LABEL: White Fall Records


FIVE WORD REVIEW: Scottish folk at its finest.

LOCATION: Dumfries and Galloway, Scotland

LINE UP: Emily Smith (Vocals, Piano and Accordion), Guests (Flute, Whistles, Mandolin, Fiddles, Drums, Guitar, Strings, Bouzouki, Backing Vocals)

Emily Smith.jpg

WHAT’S THE STORY?: After her starting her professional career in 2002, Emily Smith now releases her fifth studio album Traiveller’s Joy having become one of Scotland’s finest folk musicians and making a real name for herself over the past few years.

She also makes the return after the critical success of her last album Adoon Winding Nith, having kept the same winning formula of simple, classic folk music for this album. And it’s presence is instantly felt in opening track ‘Traiveller’s Joy’. A subtly plucked guitar, a pleasant violin and the simple yet highly effective shaking of a tambourine add as the backing track to Smith’s delightful vocals, wherein we learn the specific sound that this album is trying to achieve. The slightly more uptempo ‘Take You Home’ serves as a great bridge into third track ‘Dreams of Lullabies’ in which we find Smith at one with her piano, singing “but you have your dreams and I have my lullabies”, sounding very contempt with what she has at the moment. And we’re happy for her, because she delivers it all in her angelic voice that has seen her rise to being the folk star she is today.

‘Sweet Lover of Mine’ serves as easy listening and is a brief return to the uptempo sound we heard at the beginning of the album, before she slows things down again with ‘Still We Dance On’, made all the more emotional with the sound of a violin accompanying almost her every word in the chorus, where she sings “falling, falling, still we dance on”. Again, seemingly contempt with the simple things in life.

‘Butterflies’ again shows that Smith can easily switch between uptempo and much more mellow tracks, but serves as nothing more than that unfortunately. However, it’s songs like ‘Waltzing’s For Dreamers’ which shows Smith at her finest; just a girl and a piano doing what she does best. Brilliant. She continues with ‘Roll On Lovely Doon’, which, much like ‘Butterflies’, is a bit of a nothing track. Lyrically it’s very sound, much like the rest of the album, but the music she sings over is not what we’ve come to expect after what we’ve been treated too so far. It’s almost disappointing.

She gets back on form though with ‘Gypsy Davy’, which you can just tell is going to be great from the joyous first few seconds of guitar. She’s enjoying herself with this song and we feel like we can enjoy it with her. She has a bit of another miss with ‘Lord Donald’. It does serve as a reminder of what she can do vocally, but again the accompanying tune doesn’t draw us in or live long in the memory.

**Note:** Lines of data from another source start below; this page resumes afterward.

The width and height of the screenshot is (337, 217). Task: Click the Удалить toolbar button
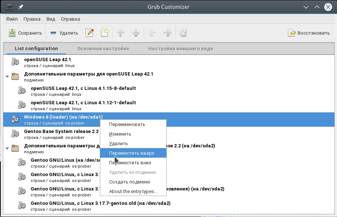point(64,33)
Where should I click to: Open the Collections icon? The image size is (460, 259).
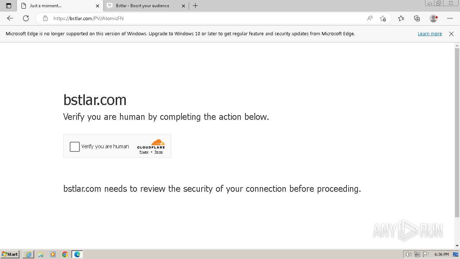[x=417, y=18]
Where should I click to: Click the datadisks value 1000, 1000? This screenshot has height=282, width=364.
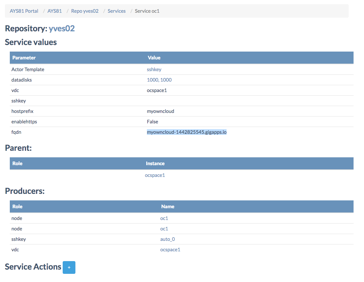click(x=159, y=80)
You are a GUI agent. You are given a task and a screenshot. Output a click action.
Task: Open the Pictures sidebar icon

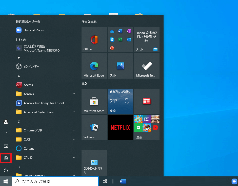click(x=6, y=146)
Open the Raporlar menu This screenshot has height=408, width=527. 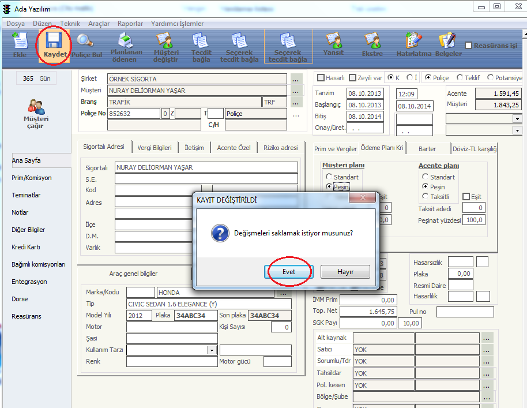(x=130, y=24)
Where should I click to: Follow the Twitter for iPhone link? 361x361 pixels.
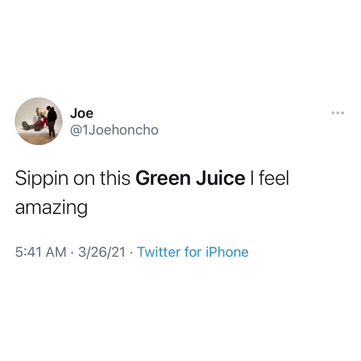coord(193,252)
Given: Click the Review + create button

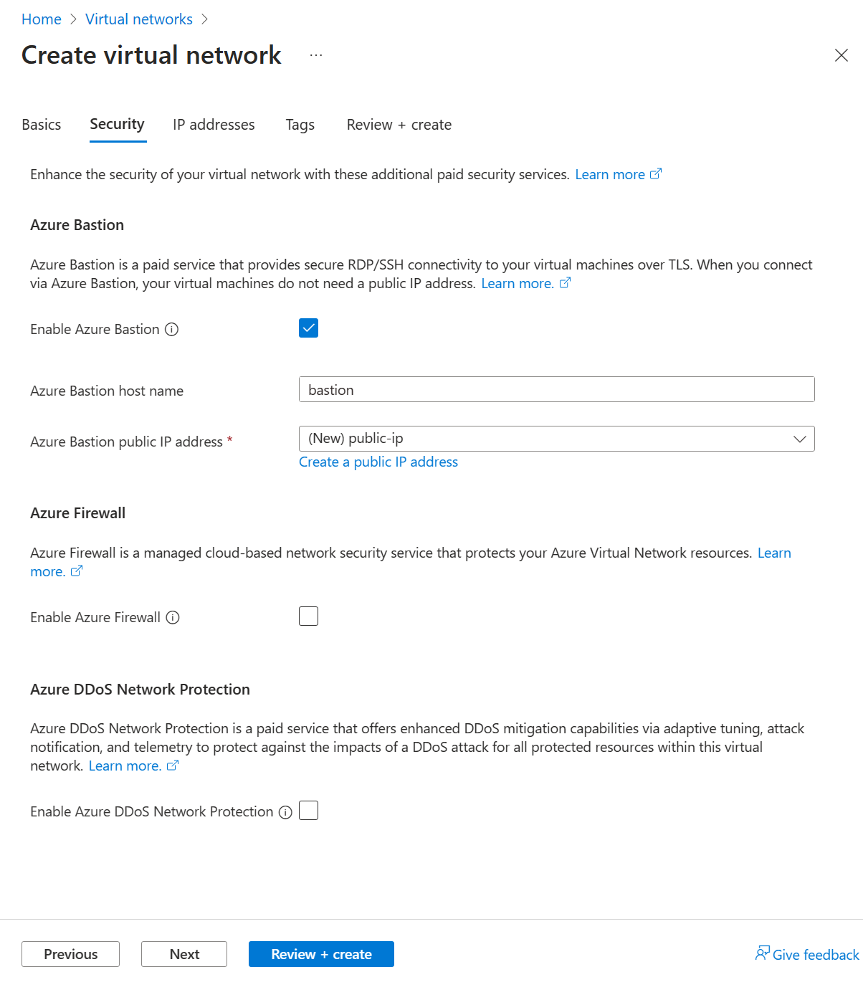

‘Somewhere Along The Road’ is the last piece of music we hear and it’s something special. Flute’s, strings and a soothing strumming of the acoustic guitar make for the perfect backdrop for Smith hoping that “Tomorrow will bring a new sunrise/Somewhere along the road, someone waits for me”. As for the final song, we are treated to Smith’s version of the aptly named ‘What A Voice’. No music. Just talent.

The album as a whole is a success, in the sense that she has made a better album than her last one but won’t alienate any of her fans with how she’s gone about it. Yes, there are a couple of songs that don’t really work, as well as a few covers dotted around here and there, but the vast majority of this album is a step in the right direction towards making her masterpiece. She’s almost there, but not quite. Not yet, anyway…

SOUNDS LIKE: A talented lady making folk music that musicians in her field will struggle to keep up with. A huge variety of instruments and strong, penetrating vocals make this the perfect recipe for a folk album, which ultimately, is what Emily Smith has given us. And we thank you.

YOU’LL LIKE THIS IF: You love anything to do with folk music. The album epitomises the idea of folk music at it’s best and is something you’ll no doubt be drawn into if you begin to sniff anywhere near it.